La tarde estaba tan caliente que el aire parecía hervir sobre las tejas. Los perros, más sabios que nosotros, se tiraban bajo la sombra ancha de los almendros, bien lejos del calor que soltaban las motos recién apagadas.


Enrique Marulanda se acomodaba el sombrero hasta las cejas; Chago Pérez jugaba con el humo del tabaco como si estuviera mandando señales a alguien en el cerro; El Oso, callado, acariciaba el fuelle dormido de su acordeón; y Ñoñi, con su sombrero más viejo que las promesas de campaña, espantaba las moscas con una mano y con la otra sostenía un totumo de guarapo.


Yo llegué con la lata bajo el brazo y esa sonrisa que anuncia cuento. Me planté frente a ellos y solté:


—Ajá, mis compadres… hoy vengo a contarles del elefante blanco más grande que han visto estos ojos: la represa El Cercado del río Ranchería.


Enrique alzó la ceja, curioso.

—¿La del agua que nunca baja?


—¡Esa misma! —seguí yo—. Costó más de 650 mil millones de pesos. La hicieron entre 2006 y 2010, con bombos, platillos y promesas de oro: que nos daría agua pa’ beber, regar los cultivos y hasta luz eléctrica.

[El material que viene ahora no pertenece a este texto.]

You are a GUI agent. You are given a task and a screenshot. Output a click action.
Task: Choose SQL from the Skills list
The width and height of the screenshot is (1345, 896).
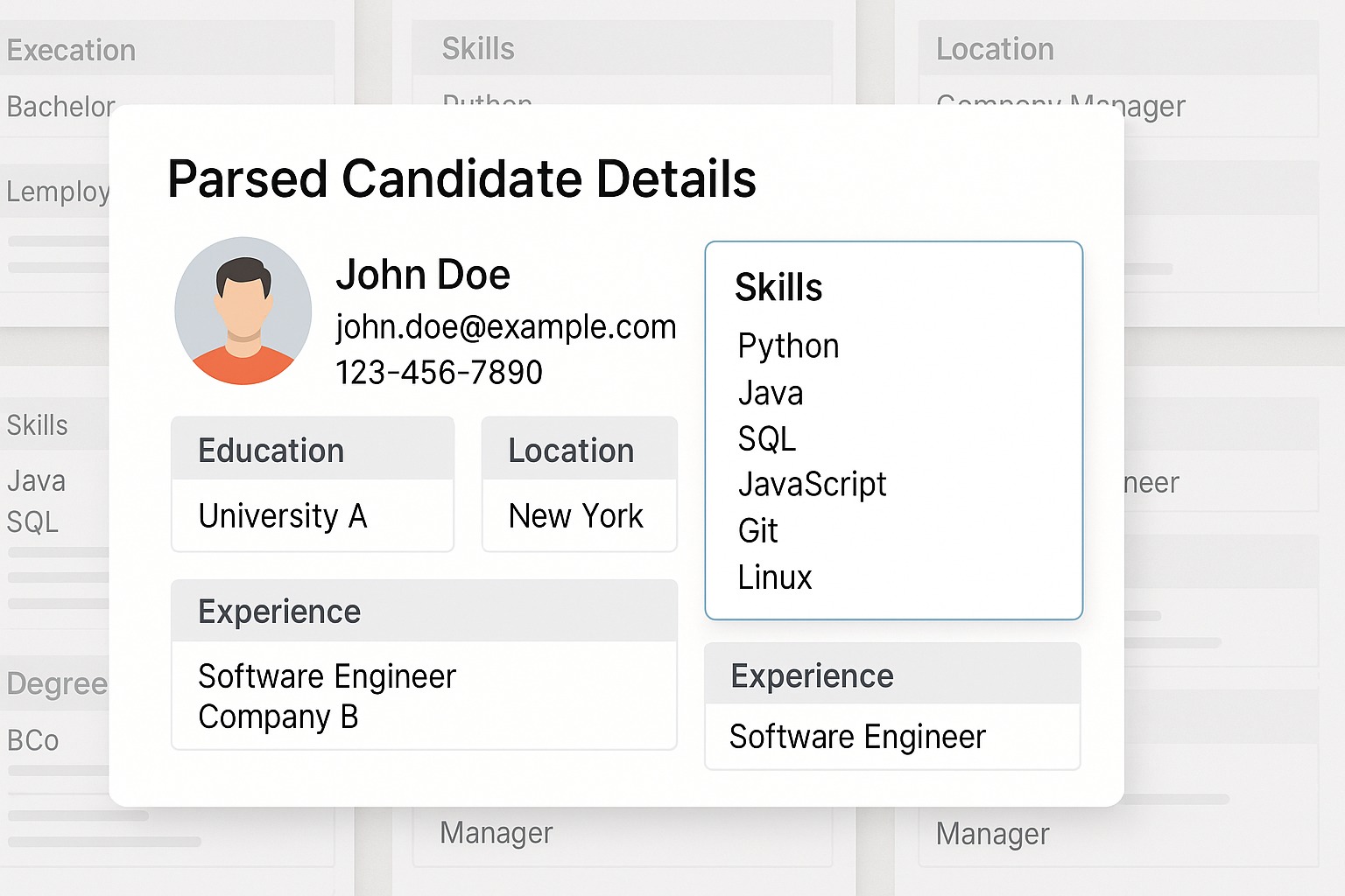(x=766, y=438)
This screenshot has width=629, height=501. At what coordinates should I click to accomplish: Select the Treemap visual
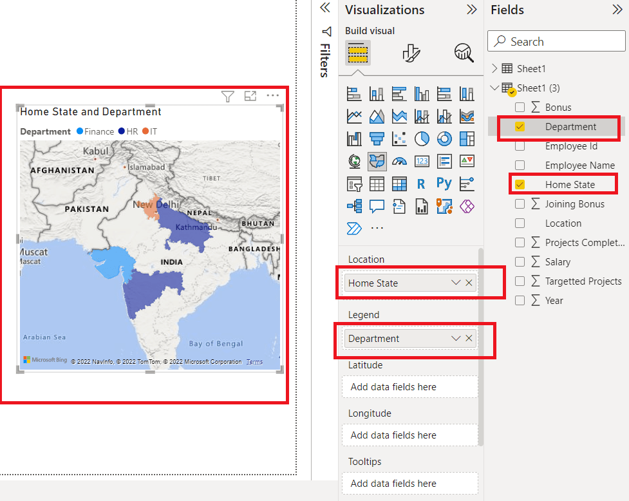(467, 138)
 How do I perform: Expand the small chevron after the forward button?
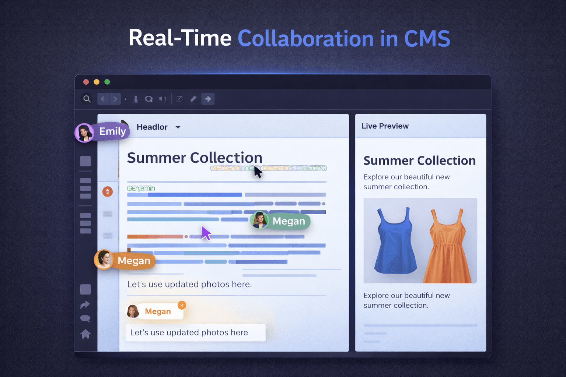[125, 99]
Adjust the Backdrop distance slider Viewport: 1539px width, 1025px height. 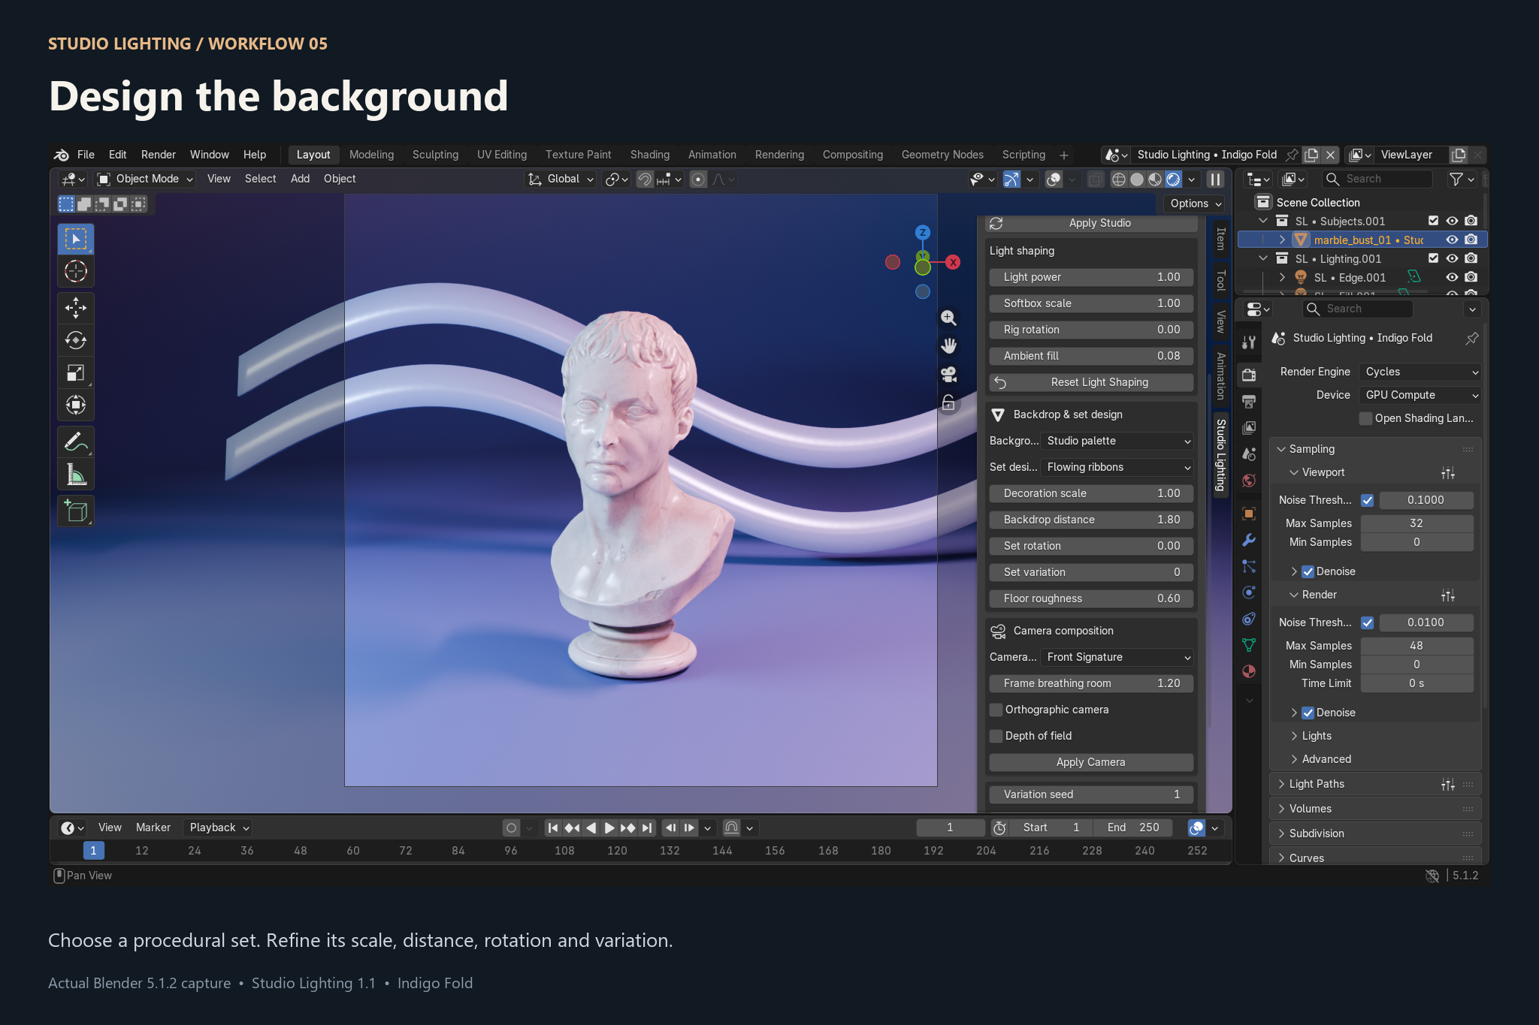1091,520
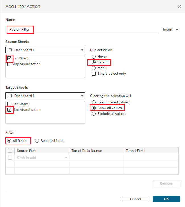Select Menu as the run action
Screen dimensions: 185x207
(94, 68)
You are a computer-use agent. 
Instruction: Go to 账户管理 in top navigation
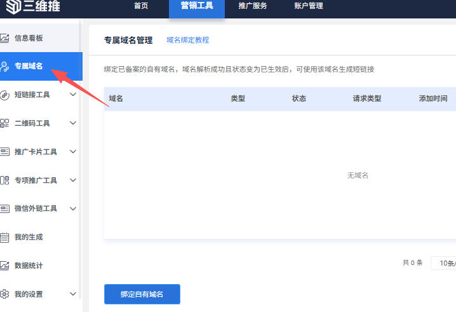click(x=309, y=6)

Pero, óiganme bien… ¡no hicieron ni los canales pa’ que el agua llegara a los pueblos! Ni distritos de riego, ni conexiones a acueductos, ni una sola turbina funcionando. Es como construir un corral sin puerta y decir que ahí van a meter las vacas.


Chago soltó una risa de esas que cortan.

—Eso es como colgar un retrato del mar en la sala… y pretender que te moje los pies.


Ñoñi, sin soltar el totumo, le echó más picante:

—¡Eso quedó más seco que corazón de viuda alegre!


El Oso, que casi nunca habla, dejó de acariciar el acordeón y dijo grave:

—Y mientras tanto, la gente sigue cargando agua en baldes, como si viviéramos en el siglo pasado.


Yo asentí, porque esa era la verdad que dolía.

—Ahí está la represa, altiva, vigilando el río, pero guardando el agua como si fuera joya. Y nosotros, sedientos, viendo pasar el tiempo y la plata. Porque el agua que prometieron nunca llegó… pero la cuenta, esa sí llegó clarita.


Chago, con su sarcasmo de siempre, remató:

—Deberían cobrar entrada, Efraín. “Bienvenidos al Museo Nacional del Derroche Público”.


Nos reímos todos, pero no era una risa alegre. Era la carcajada amarga del que ya sabe que, en esta tierra, los elefantes blancos no se ven en el zoológico… se ven en las licitaciones.


El sol empezó a caer detrás de los cerros, y las sombras de los almendros se alargaron sobre la plaza. Los perros ni se movieron. Tal vez sabían, como nosotros, que en La Guajira hay presas que guardan agua… pero no guardan vergüenza.